This article offers a new theory of tax avoidance. It looks at the point when legitimate tax planning becomes tax abuse, and notes that from that point onwards – when tax advice deliberately creates ‘tax risk’ for the public authorities (i.e. the risk that, if challenged, the tax filing position would fail,) anti-social tax avoidance begins.
The author explains tax avoidance,
“extracts value from the public exchequer by seeking to withhold money, some of which should as a matter of law be paid into it.”
This is referred to as ‘risk mining’.
Studying existing ‘theory’ regarding tax risk management and using Amazon UK/Luxembourg tax structuring to illustrate, the article shows how tax avoidance is a category of tax risk management. It also explains damage exacted on the public purse through the effect of ‘financial transfers out of the public exchequer’.
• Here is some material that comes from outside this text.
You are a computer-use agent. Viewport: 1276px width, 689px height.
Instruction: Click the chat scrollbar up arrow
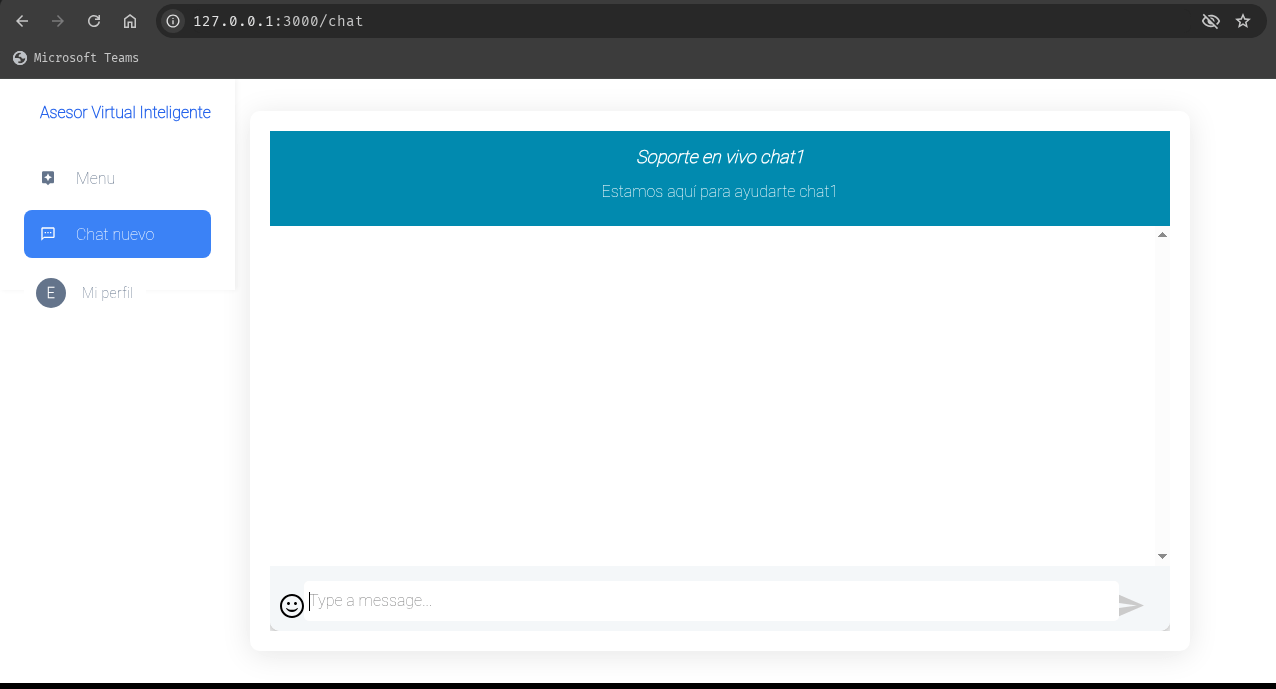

- The vast majority of tax planning, whether or not it merits the label ‘tax avoidance’ succeeds by default
- Only a test of the law can determine when tax advice, tax planning moves to the realm of tax avoidance, or aggressive tax avoidance.
- The belief that some tax avoidance activity is ‘perfectly legal’ may well be wrong when.
- Where a ‘tax risk’ is introduced through tax planning or other ‘it effects a financial transfer out of the public exchequer and into the hands of the taxpayer’.
- Corporate tax discourse should acknowledge “that ‘tax risk management’ encompasses within it tax avoidance at any level of aggression”
- Responsible corporate tax behaviour must involve not only managing tax risk better, but avoiding practice in tax planning that ‘introduces tax risk factors or otherwise increases tax risk’.